**Supplied material**
+ + + + +

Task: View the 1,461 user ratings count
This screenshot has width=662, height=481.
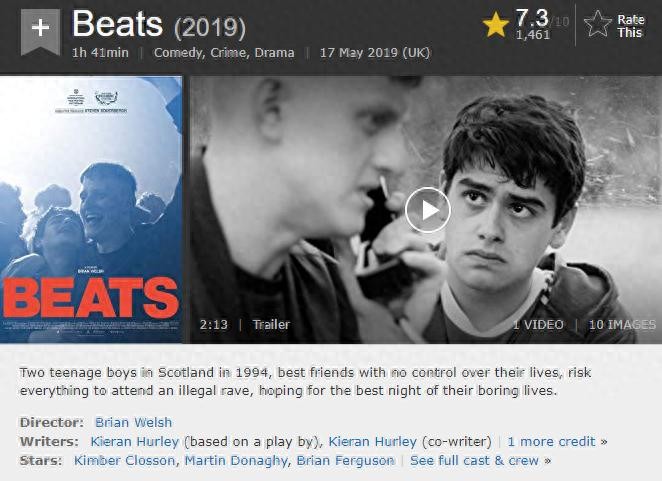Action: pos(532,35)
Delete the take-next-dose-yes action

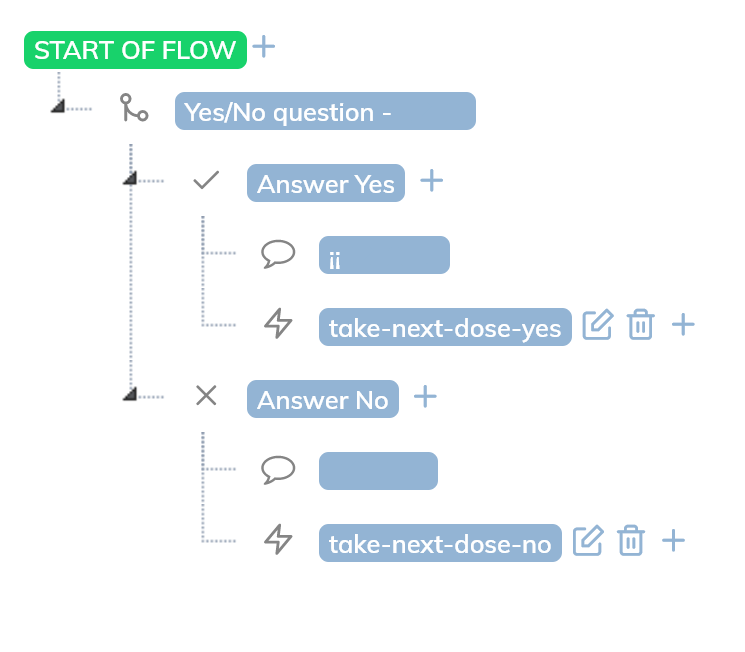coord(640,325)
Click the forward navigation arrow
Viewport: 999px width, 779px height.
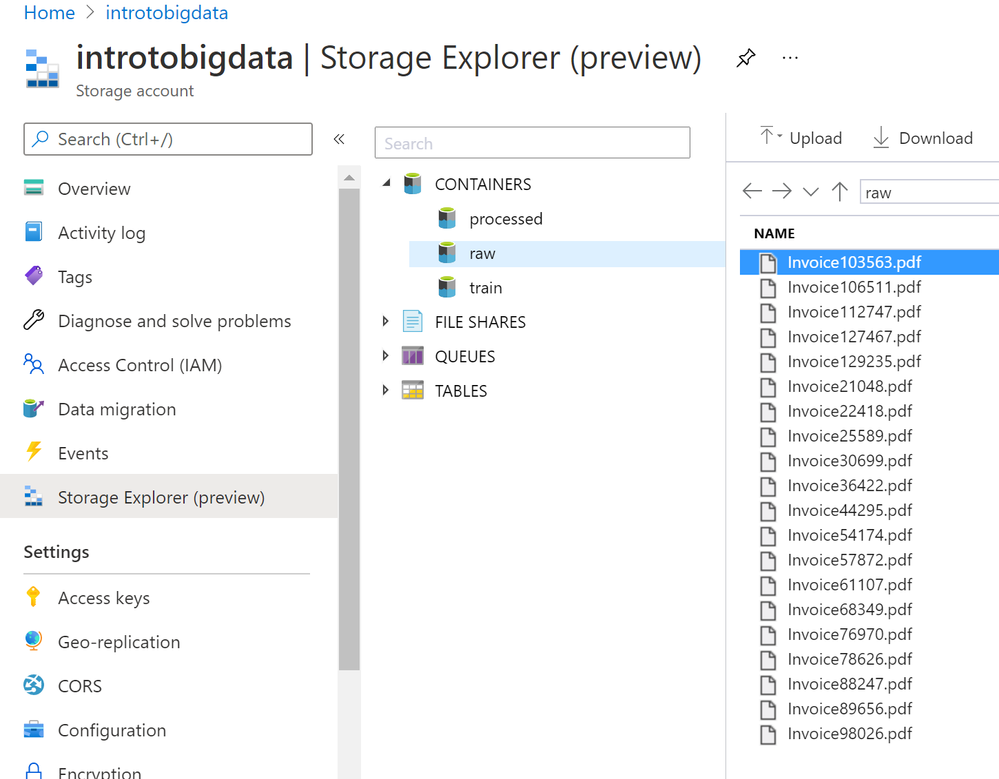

+ + + + +

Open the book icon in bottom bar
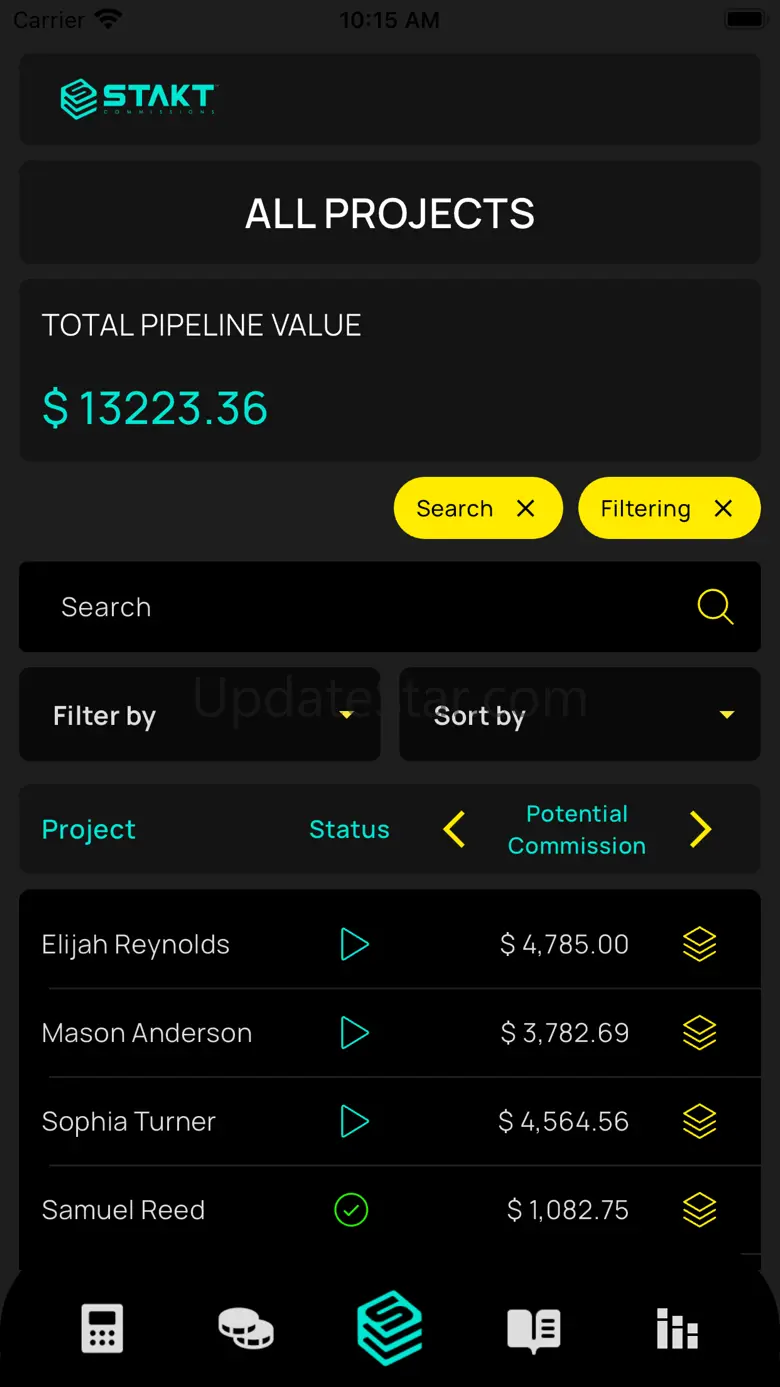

+ + + + +

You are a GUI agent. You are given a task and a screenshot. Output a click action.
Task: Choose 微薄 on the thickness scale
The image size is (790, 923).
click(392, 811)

+ + + + +

Above are some entries. Restate word for word the lines from the one holding "Task: View the 1,461 user ratings count" through the one holding "Viewport: 999px width, 779px height.", but not the pictures.

**Answer to the problem**
Task: View the 1,461 user ratings count
This screenshot has width=662, height=481.
Action: pos(532,35)
Delete the take-next-dose-yes action

coord(640,325)
Click the forward navigation arrow
Viewport: 999px width, 779px height.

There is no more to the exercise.